L’amphithéâtre, qui est une invention romaine, accueillait des spectacles qu’aujourd’hui on condamnerait : les plus populaires étaient les venationes (chasses) et les munera (combats de gladiateurs). La classe dirigeante romaine était obligée, par la loi et par les attentes du peuple, d’organiser ces spectacles pour gagner la faveur des citoyens. L’organisation des jeux, qui impliquait de grandes dépenses, était devenue un sujet d’intérêt public et était régie par de nombreuses lois.
À Rome toute la zone autour de l’amphithéâtre était consacrée aux spectacles : à proximité du Colisée, Domitien avait construit quatre ludi, qui ètaient des écoles/prisons/casernes où les gladiateurs étaient entraînés. Les bestiarii et les venatores, qui combattaient contre des bêtes sauvages ou prenaient part à une venatio dans l’arène, étaient formés chez le Ludus Matutinus, ainsi appelé parce que ce genre de spectacles avaient lieu dans la matinée. Puis il y avait le Ludus Gallicus, le Ludus Dacicus et le Ludus Magnus.

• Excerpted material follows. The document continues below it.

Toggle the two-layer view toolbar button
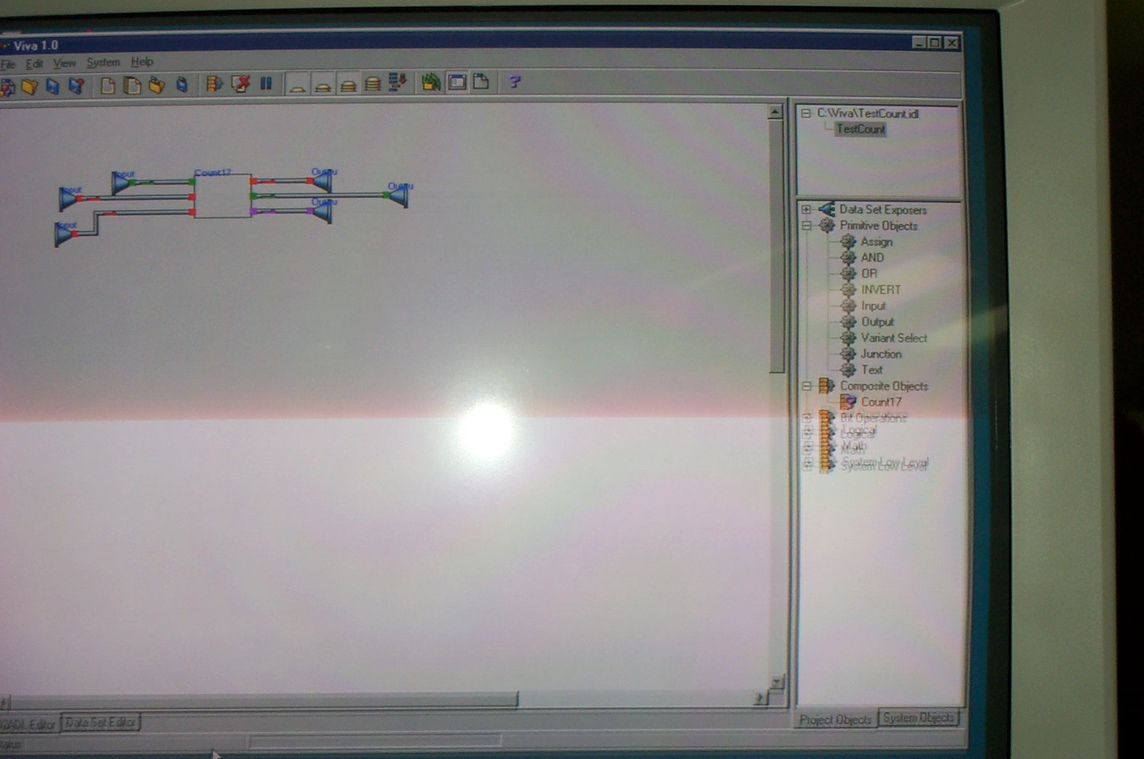This screenshot has height=759, width=1144. [322, 85]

Le Colisée a été utilisé pendant près de cinq siècles au cours desquels il a été profondément modifié, réparé et restauré. Plusieurs fois l’amphithéâtre a été endommagé par le feu. Bien que la structure principale ait été construite en pierre, beaucoup d’éléments étaient en bois (les structures dans les souterrains, le plancher de l’arène, les mâts du velarium, les terrasses et les toits de l’étage supérieur) et ils ont alimenté l’incendie qui à son tour à gravement endommagé la pierre.
Les premières réparations ont été faites probablement sous l’empereur Antonin le Pieux (86-161), comme le prouve un chapiteau corinthien d’une colonne de cet époque trouvé par les archéologues, après un incendie qui avait détruit à Rome 350 maisons.

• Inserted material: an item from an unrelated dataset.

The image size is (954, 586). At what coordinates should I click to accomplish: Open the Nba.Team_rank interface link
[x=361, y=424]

Importantes réparations, en effets une reconstruction presque complète, ont été effectuées après l’an 217 AD, l’année au cours de laquelle l’étage supérieur est frappé par la foudre et prend feu. Des brandons tombent dans l’arène et provoquent l’effondrement du plancher en bois : les flammes atteignent d’abord les structures en bois des hypogées et enfin le reste de l’édifice.
Les sept sociétés de Vigiles (pompiers) de la ville tout comme les marins du castrum Misenatium, qui manœuvraient normalement le velarium, sont convoquées mais en vain. Le Colisée devient un énorme brasero qui ne cesse de brûler qu’après avoir terminé tout le carburant. Presque rien ne reste du monument Flavien, et pendant cinq ans les spectacles ont lieu ailleurs, au cirque.

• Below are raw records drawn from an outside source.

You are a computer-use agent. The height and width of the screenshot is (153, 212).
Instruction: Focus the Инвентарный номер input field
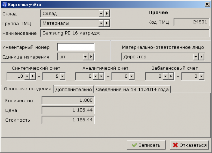point(76,47)
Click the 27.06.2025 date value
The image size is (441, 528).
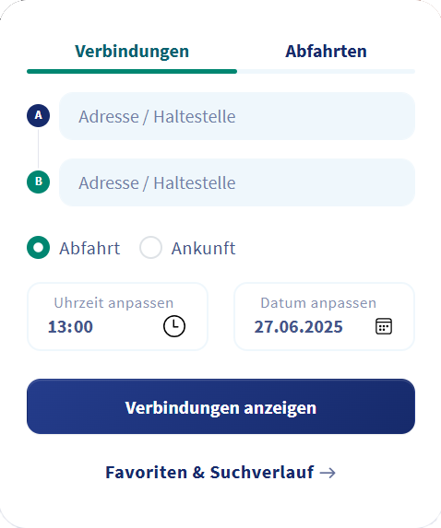point(298,326)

Il faut plus de trente ans pour reconstruire l’amphithéâtre. Les travaux commencent sous l’empereur Marc Aurèle Auguste, connu sous le nom d’Héliogabale (203-222) mais le bâtiment – encore inachevé – n’est rouvert et dédié aux dieux qu’en 222 par Sévère Alexandre, qui ordonne de destiner les impôts payés par les proxénètes, les prostituées et les homosexuels à la réparation des bâtiments publics, parmi lesquels il y a aussi l’amphithéâtre.
En effets, les réparations n’achèvent qu’en 240 sous Gordien III (voir la pièce de monnaie frappée pour l’occasion). Le célèbre archéologue Rodolfo Lanciani critique sévèrement ces réparations : « il a été rapiécé avec les pierres les plus différentes, tambours de colonnes, entablements recueillis en vrac des parties endommagées ou même d’autres bâtiments de la ville. Toute cette partie a été construite d’une manière hâtive et approximative: joints inégaux des blocs, piliers irréguliers et disposés à des distances différentes. »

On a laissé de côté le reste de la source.